**Records for this exercise**
☆ ☆ ☆
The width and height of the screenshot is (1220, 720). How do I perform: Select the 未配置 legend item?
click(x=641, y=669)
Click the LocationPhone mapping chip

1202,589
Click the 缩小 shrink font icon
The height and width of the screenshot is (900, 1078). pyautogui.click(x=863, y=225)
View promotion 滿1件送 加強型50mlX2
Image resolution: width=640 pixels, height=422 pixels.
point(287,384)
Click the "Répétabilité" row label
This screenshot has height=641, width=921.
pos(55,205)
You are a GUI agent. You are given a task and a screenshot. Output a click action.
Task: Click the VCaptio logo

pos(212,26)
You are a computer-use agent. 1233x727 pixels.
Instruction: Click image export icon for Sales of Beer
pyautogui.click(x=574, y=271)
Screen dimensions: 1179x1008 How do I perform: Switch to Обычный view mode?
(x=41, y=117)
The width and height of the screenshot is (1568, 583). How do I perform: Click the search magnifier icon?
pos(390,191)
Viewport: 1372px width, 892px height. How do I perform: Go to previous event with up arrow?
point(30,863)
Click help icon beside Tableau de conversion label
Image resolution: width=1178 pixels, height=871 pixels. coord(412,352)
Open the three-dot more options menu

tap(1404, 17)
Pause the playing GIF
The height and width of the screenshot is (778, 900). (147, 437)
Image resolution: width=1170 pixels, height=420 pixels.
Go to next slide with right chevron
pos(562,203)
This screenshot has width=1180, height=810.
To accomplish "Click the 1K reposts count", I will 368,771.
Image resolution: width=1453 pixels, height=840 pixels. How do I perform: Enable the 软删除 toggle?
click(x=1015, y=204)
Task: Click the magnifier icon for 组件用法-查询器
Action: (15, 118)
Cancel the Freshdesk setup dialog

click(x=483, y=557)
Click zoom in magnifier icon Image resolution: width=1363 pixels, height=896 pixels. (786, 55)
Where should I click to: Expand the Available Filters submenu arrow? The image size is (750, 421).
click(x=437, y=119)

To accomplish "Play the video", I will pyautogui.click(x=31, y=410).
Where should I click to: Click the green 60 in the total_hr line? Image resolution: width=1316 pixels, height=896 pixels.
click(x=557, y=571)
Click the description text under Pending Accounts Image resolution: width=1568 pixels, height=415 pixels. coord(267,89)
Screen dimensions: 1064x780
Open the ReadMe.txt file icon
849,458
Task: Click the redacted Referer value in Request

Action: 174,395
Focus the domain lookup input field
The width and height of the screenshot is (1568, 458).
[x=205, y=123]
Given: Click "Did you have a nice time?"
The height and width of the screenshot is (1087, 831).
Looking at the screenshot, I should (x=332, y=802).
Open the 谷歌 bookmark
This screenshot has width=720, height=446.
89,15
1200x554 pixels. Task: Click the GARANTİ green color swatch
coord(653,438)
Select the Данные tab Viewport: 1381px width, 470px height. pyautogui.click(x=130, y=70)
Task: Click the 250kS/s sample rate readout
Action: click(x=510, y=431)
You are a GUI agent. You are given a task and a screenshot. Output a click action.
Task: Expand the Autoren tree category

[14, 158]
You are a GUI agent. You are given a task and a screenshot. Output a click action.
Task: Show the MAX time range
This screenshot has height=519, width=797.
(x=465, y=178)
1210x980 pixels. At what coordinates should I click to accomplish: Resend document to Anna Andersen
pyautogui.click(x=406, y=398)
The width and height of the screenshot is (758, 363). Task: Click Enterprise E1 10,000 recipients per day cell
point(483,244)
☆ ☆ ☆
**Problem**
Put every line of the records above into a Markdown table with the columns "No." and "Line", numbering each row and skipping blank lines.

**Exercise result**
| No. | Line |
|---|---|
| 1 | The width and height of the screenshot is (1220, 720). How do I perform: Select the 未配置 legend item? |
| 2 | click(x=641, y=669) |
| 3 | Click the LocationPhone mapping chip |
| 4 | 1202,589 |
| 5 | Click the 缩小 shrink font icon |
| 6 | The height and width of the screenshot is (900, 1078). pyautogui.click(x=863, y=225) |
| 7 | View promotion 滿1件送 加強型50mlX2 |
| 8 | Image resolution: width=640 pixels, height=422 pixels. |
| 9 | point(287,384) |
| 10 | Click the "Répétabilité" row label |
| 11 | This screenshot has height=641, width=921. |
| 12 | pos(55,205) |
| 13 | You are a GUI agent. You are given a task and a screenshot. Output a click action. |
| 14 | Task: Click the VCaptio logo |
| 15 | pos(212,26) |
| 16 | You are a computer-use agent. 1233x727 pixels. |
| 17 | Instruction: Click image export icon for Sales of Beer |
| 18 | pyautogui.click(x=574, y=271) |
| 19 | Screen dimensions: 1179x1008 How do I perform: Switch to Обычный view mode? |
| 20 | (x=41, y=117) |
| 21 | The width and height of the screenshot is (1568, 583). How do I perform: Click the search magnifier icon? |
| 22 | pos(390,191) |
| 23 | Viewport: 1372px width, 892px height. How do I perform: Go to previous event with up arrow? |
| 24 | point(30,863) |
| 25 | Click help icon beside Tableau de conversion label |
| 26 | Image resolution: width=1178 pixels, height=871 pixels. coord(412,352) |
| 27 | Open the three-dot more options menu |
| 28 | tap(1404, 17) |
| 29 | Pause the playing GIF |
| 30 | The height and width of the screenshot is (778, 900). (147, 437) |
| 31 | Image resolution: width=1170 pixels, height=420 pixels. |
| 32 | Go to next slide with right chevron |
| 33 | pos(562,203) |
| 34 | This screenshot has width=1180, height=810. |
| 35 | To accomplish "Click the 1K reposts count", I will 368,771. |
| 36 | Image resolution: width=1453 pixels, height=840 pixels. How do I perform: Enable the 软删除 toggle? |
| 37 | click(x=1015, y=204) |
| 38 | Task: Click the magnifier icon for 组件用法-查询器 |
| 39 | Action: (15, 118) |
| 40 | Cancel the Freshdesk setup dialog |
| 41 | click(x=483, y=557) |
| 42 | Click zoom in magnifier icon Image resolution: width=1363 pixels, height=896 pixels. (786, 55) |
| 43 | Where should I click to: Expand the Available Filters submenu arrow? The image size is (750, 421). |
| 44 | click(x=437, y=119) |
| 45 | To accomplish "Play the video", I will pyautogui.click(x=31, y=410). |
| 46 | Where should I click to: Click the green 60 in the total_hr line? Image resolution: width=1316 pixels, height=896 pixels. |
| 47 | click(x=557, y=571) |
| 48 | Click the description text under Pending Accounts Image resolution: width=1568 pixels, height=415 pixels. coord(267,89) |
| 49 | Screen dimensions: 1064x780 |
| 50 | Open the ReadMe.txt file icon |
| 51 | 849,458 |
| 52 | Task: Click the redacted Referer value in Request |
| 53 | Action: 174,395 |
| 54 | Focus the domain lookup input field |
| 55 | The width and height of the screenshot is (1568, 458). |
| 56 | [x=205, y=123] |
| 57 | Given: Click "Did you have a nice time?" |
| 58 | The height and width of the screenshot is (1087, 831). |
| 59 | Looking at the screenshot, I should (x=332, y=802). |
| 60 | Open the 谷歌 bookmark |
| 61 | This screenshot has width=720, height=446. |
| 62 | 89,15 |
| 63 | 1200x554 pixels. Task: Click the GARANTİ green color swatch |
| 64 | coord(653,438) |
| 65 | Select the Данные tab Viewport: 1381px width, 470px height. pyautogui.click(x=130, y=70) |
| 66 | Task: Click the 250kS/s sample rate readout |
| 67 | Action: click(x=510, y=431) |
| 68 | You are a GUI agent. You are given a task and a screenshot. Output a click action. |
| 69 | Task: Expand the Autoren tree category |
| 70 | [14, 158] |
| 71 | You are a GUI agent. You are given a task and a screenshot. Output a click action. |
| 72 | Task: Show the MAX time range |
| 73 | This screenshot has height=519, width=797. |
| 74 | (x=465, y=178) |
| 75 | 1210x980 pixels. At what coordinates should I click to accomplish: Resend document to Anna Andersen |
| 76 | pyautogui.click(x=406, y=398) |
| 77 | The width and height of the screenshot is (758, 363). Task: Click Enterprise E1 10,000 recipients per day cell |
| 78 | point(483,244) |